Velocity interferometer system for any reflector (VISAR) is a time-resolved velocity measurement system that uses laser interferometry to measure the surface velocity of solids moving at high speeds.^[1] For solids experiencing high velocity impact or explosive conditions, VISAR plots the free-surface velocity against time to show the shock wave profile of a material (See Figure). VISAR is a useful tool in determining the pressure-density relationship of a material known as the Rankine-Hugoniot conditions or simply the "Hugoniot".

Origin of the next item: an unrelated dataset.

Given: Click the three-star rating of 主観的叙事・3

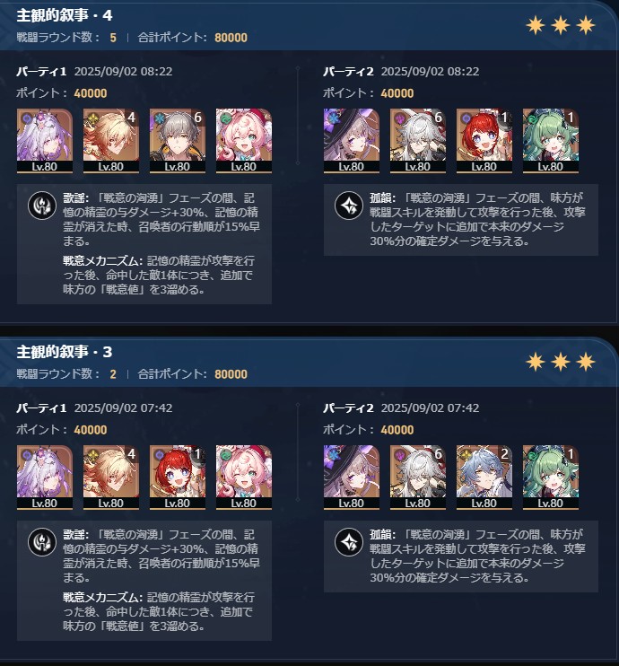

In recent years another time-resolved velocity measurement tool called laser Doppler velocimetry has achieved popularity in the shock physics community as an adjunct or replacement for VISAR. This device is essentially a displacement interferometer of the normal Michelson variety. As such it requires extremely fast data acquisition devices (digital oscilloscopes with bandwidths of 10 GHz or higher) and is limited in the range of velocities it can cover. As the surface moves, the reflected light interferes with itself and sinusoidal 'fringes' in light intensity are produced and recorded. A cycle of light intensity or fringe count indicates a displacement of the surface corresponding to one wavelength of the light. The rate at which these fringes occur is thus proportional to the velocity of the surface. To derive a velocity history the fringe (displacement) data must be differentiated with respect to time, usually by Fourier analysis. This differentiation or FA step inevitably reduces the time resolution and accuracy of the velocity history.

The VISAR on the other hand is configured to 'optically differentiate' so that the light intensity variation due to interference varies sinusoidally with the velocity of the surface not the displacement. Also called a 'Delay-Leg Interferometer', it remains the best and most accurate method for recording the velocity history of fast moving surfaces.

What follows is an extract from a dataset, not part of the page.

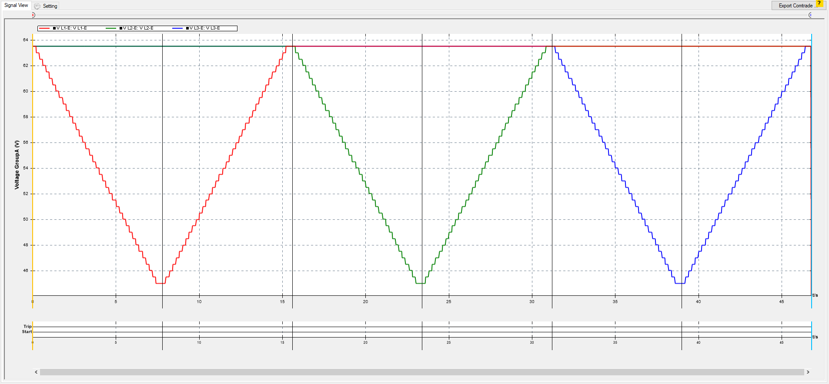
Task: Click the blue end handle of range slider
Action: tap(810, 15)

The original VISARs were built at the National Laboratories and had free-space beams on optical tables with discrete optical components such as beam-splitting pellicles, mirrors, quarter wave delay plates, glass etalons, high voltage photo-multiplier tubes, argon ion lasers and so on.

Modern versions such as the Mark IV-3000 from Martin, Froeschner & Associates (mfaoptics.com) implement the same optical arrangement entirely in single-mode optical fibre with all solid state telecomm components such as InGaAs photodiodes, Er doped fibre amplifiers (EDFAs) and extremely high purity (<2 kHz linewidth) lasers. Velocity resolution down to 0.01 m/s has been demonstrated with time resolution <1ns.